1. Field of the Invention
The present invention relates to a disk drive control method and apparatus, and more particularly, to a torque constant correction method and apparatus in a disk drive using a multiple sinusoidal seek servo scheme.
2. Description of the Related Art
The related art of the present invention is disclosed in Korean Laid-Open Patent No. 2001-62386 and U.S. Pat. No. 5,465,035. Korean Laid-Open Patent No. 2001-62386 teaches a technique for reducing a seek noise and increasing a seek velocity with a seek acceleration waveform constructed with a generalized Fourier series determined using a minimum mean-square error (MMSE) scheme. U.S. Pat. No. 5,465,035 teaches a technique for increasing a seek velocity and minimizing device resonance based on a modified Bang-Bang seek scheme.
A disk drive includes magnetic transducers for reading and writing information by sensing magnetic fields of disks and magnetizing the disks, respectively. The information is written in sectors along circular tracks on disk surfaces. The circular tracks are identified by track numbers. A group of tracks vertically located on the disks are collectively referred to as a cylinder. Accordingly, a track may be identified by a cylinder number.
Each transducer is typically integrated in a slider which is incorporated into a head gimbal assembly (HGA). Each HGA is attached to an actuator arm. The voice coil is located adjacent to a magnetic assembly to define a voice coil motor (VCM). The disk drive includes a driving circuit for applying a current to excite the VCM and a controller. The excited VCM rotates the actuator arm to move the transducer across the disk surface.
When the information is read/written, the disk drive may operate a seek routine which directs the transducer to move from one cylinder to the other cylinder. During the operation of the seek routine, the VCM is excited by a current used to move the transducer to a new position on the disk surface. In addition, the controller operates a servo routine which ensures the transducer moves to the accurate cylinder and center of the track.
Many kinds of disk drives use a “Bang-Bang” control algorithm to move the transducer to their accurate position in the shortest time. Typically, a square wave form current is used for a seek routine using the “Bang-Bang” control algorithm. Since the square wave form has high-frequency harmonic components, it generates mechanical resonance in a head gimbal assembly (HGA), so that mechanical components or assemblies may be excited up to a high natural frequency. In turn, the associated remaining resonance generates an audible noise or an undesirable vibration, and there is a need for the associated extension of a stabilizing time.

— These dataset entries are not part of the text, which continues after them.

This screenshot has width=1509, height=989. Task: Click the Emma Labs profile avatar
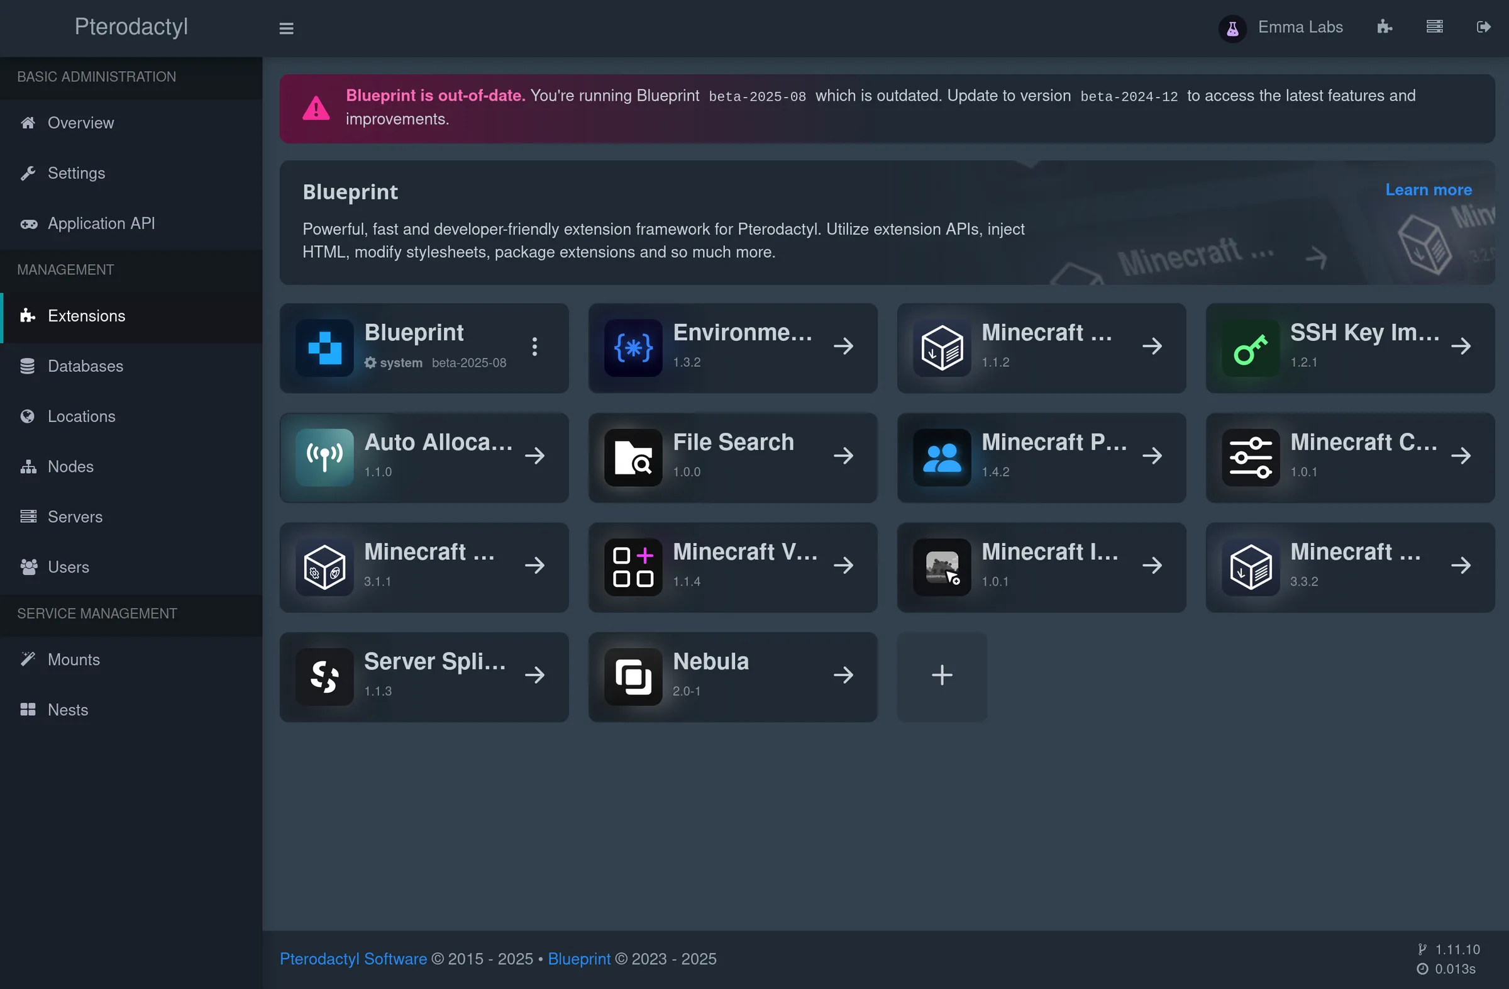point(1232,27)
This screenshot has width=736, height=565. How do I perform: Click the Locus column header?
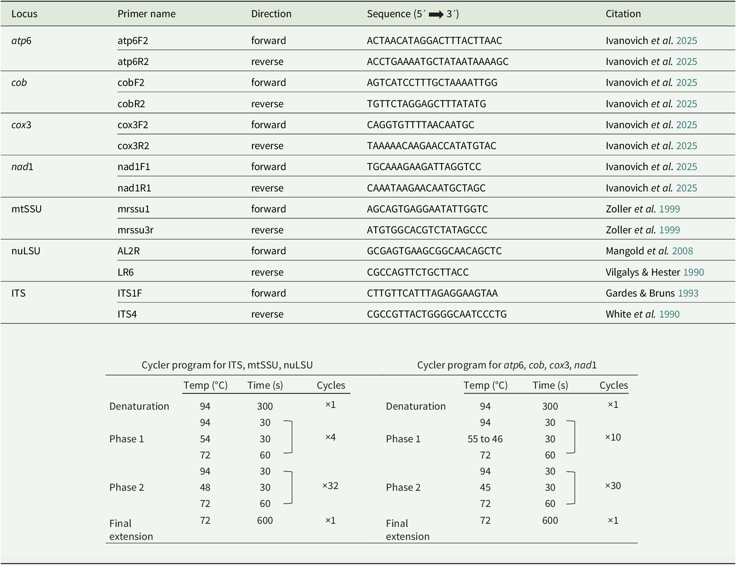click(24, 14)
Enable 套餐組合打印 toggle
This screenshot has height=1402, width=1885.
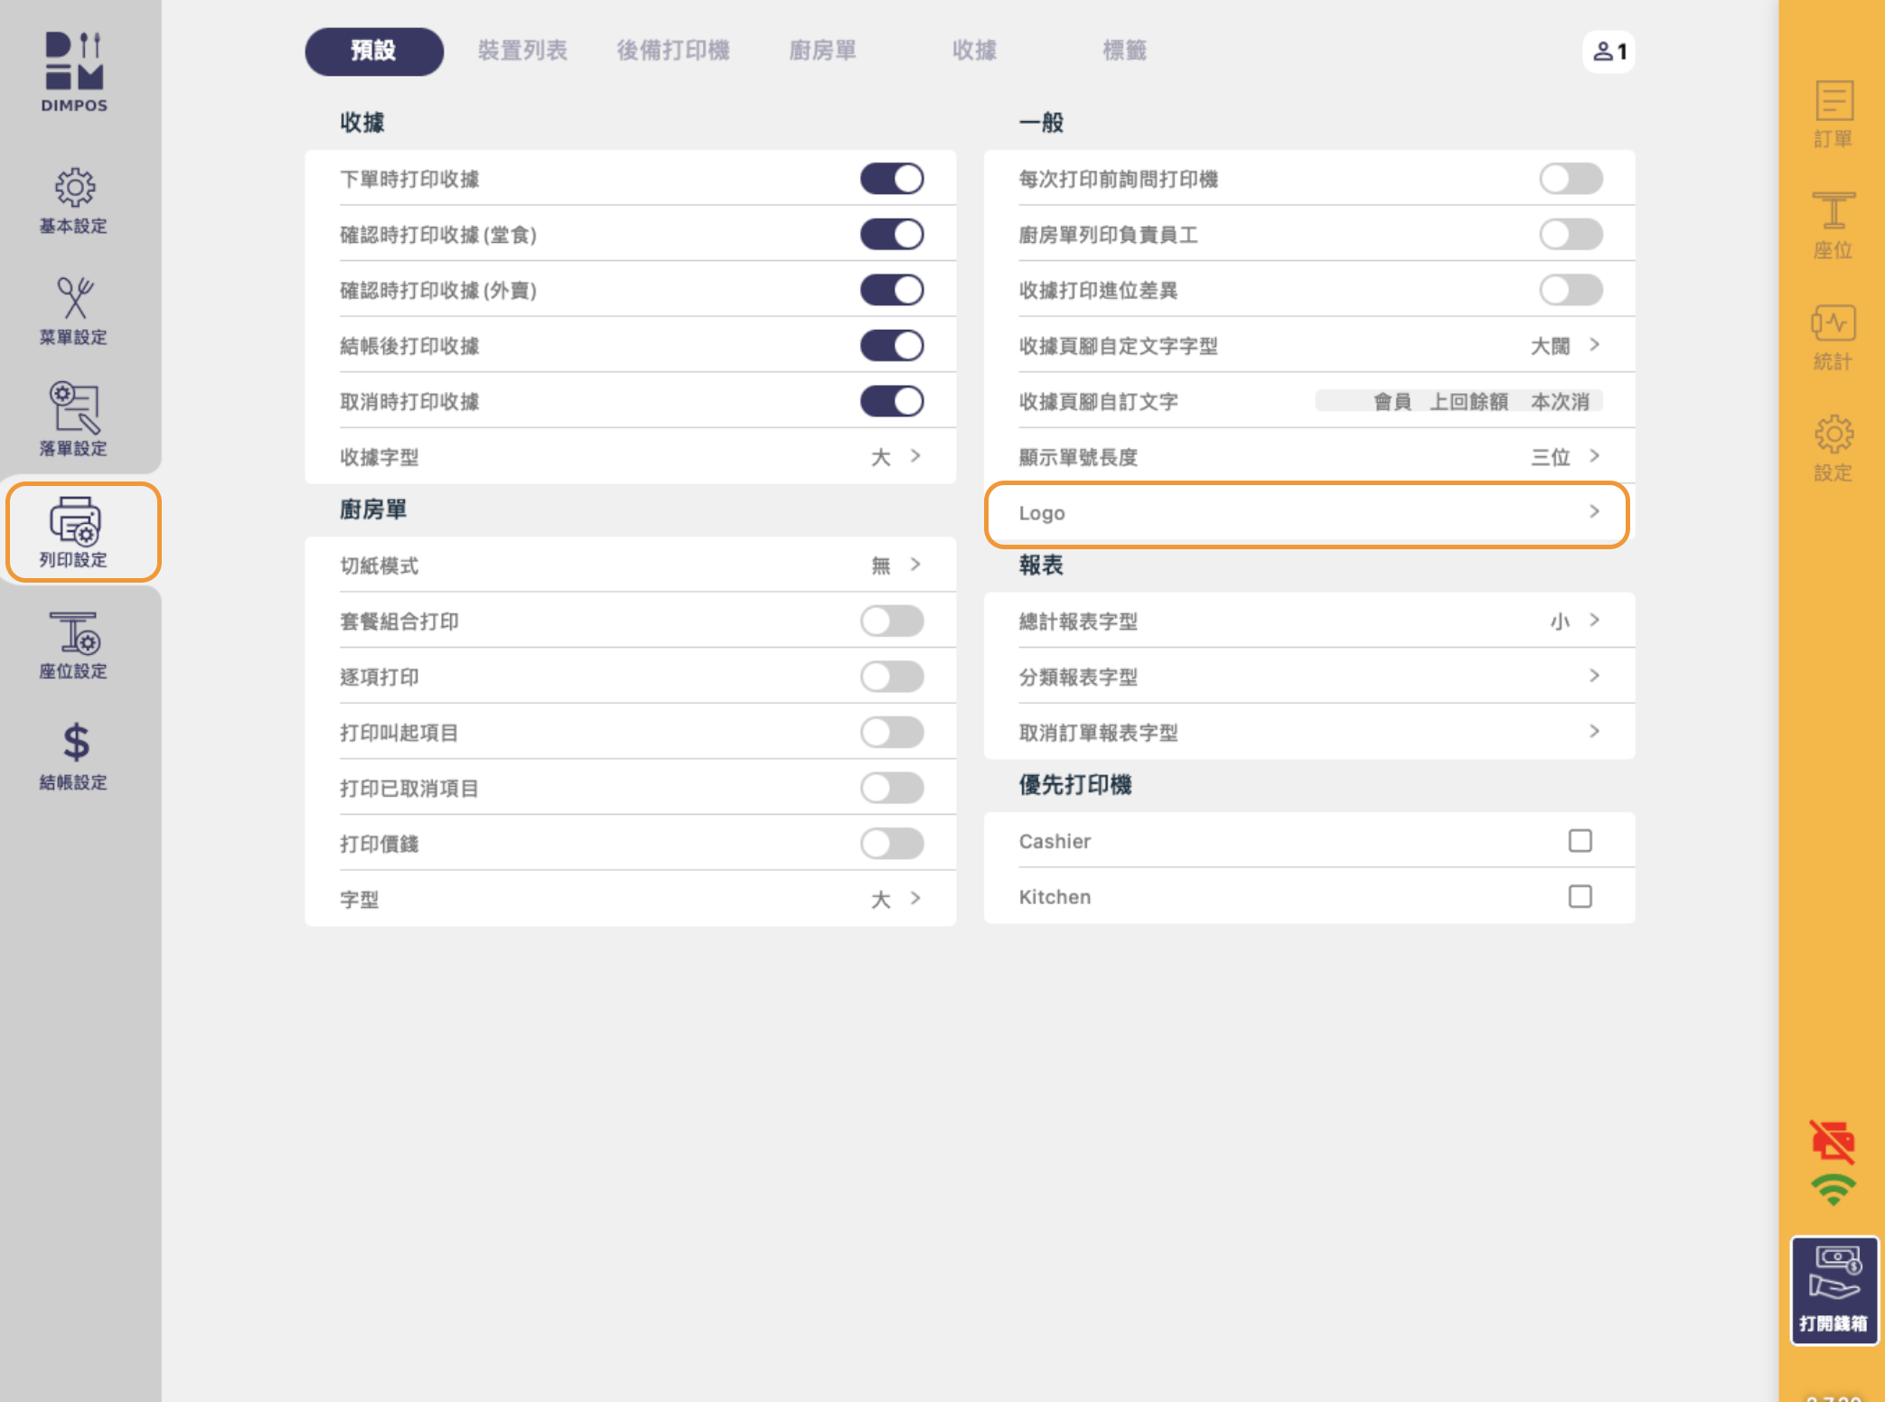tap(892, 622)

In order to solve these problems, there has been developed a seek servo technique using a sinusoidal seek trajectory. Although it can reduce the audible noise compared with the “Bang-Bang” seek servo technique, the sinusoidal seek servo technique still has the problem of a long seek time.

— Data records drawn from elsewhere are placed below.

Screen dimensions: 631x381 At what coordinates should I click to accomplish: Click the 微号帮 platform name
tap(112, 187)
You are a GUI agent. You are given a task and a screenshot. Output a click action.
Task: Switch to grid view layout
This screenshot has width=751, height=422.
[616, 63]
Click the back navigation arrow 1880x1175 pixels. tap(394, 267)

Recently, in order to overcome the shortcomings of the sinusoidal seek servo technique, a multiple sinusoidal seek servo technique using a multiple sinusoidal trajectory has been developed. Compared with the “Bang-Bang” seek servo technique, the multiple sinusoidal seek servo technique can reduce the audible noise. In addition, compared with the single sinusoidal seek servo technique, the multiple sinusoidal seek servo technique can reduce the seek time.
In general, a torque constant of a voice coil motor (VCM) in a disk drive varies depending on an assembled state of a head disk assembly (HDA), characteristics of parts of the VCM, and gain characteristics of a digital-to-analog converter (DAC) of a VCM driver. Therefore, a design torque constant determined in a servo design stage is different from a real torque constant of a real disk drive. In order to compensate for the difference between the design and real torque constants, there is a need for a torque constant correction process. Typically, the torque constant correction process is performed at the time that the disk drive is powered on.
Conventionally, in the disk drive using the multiple sinusoidal seek servo scheme, the torque constant correction process is carried out as follows.
In the torque constant correction process, a test seek is performed based on a primary harmonic sinusoidal coefficient having the same form as that of a single sinusoidal seek trajectory which is obtained from a multiple sinusoidal seek trajectory corresponding to a length of the test seek. Next, a torque constant correction value is calculated from a ratio of a real seek driving current trajectory magnitude to a design current trajectory magnitude corresponding to a design acceleration trajectory.
Next, the torque constant correction process is performed according to a seek servo scheme using the single sinusoidal seek trajectory. After that, the process is converted into a seek servo scheme using a desired-order multiple sinusoidal seek trajectory, and the seek servo is performed.
The seek servo scheme used for the torque constant correction process is different from the seek servo scheme used to perform the data read and write operations. Therefore, there is a problem in that real design is too complicated. In addition, there is another problem in that a size of associated codes is too large.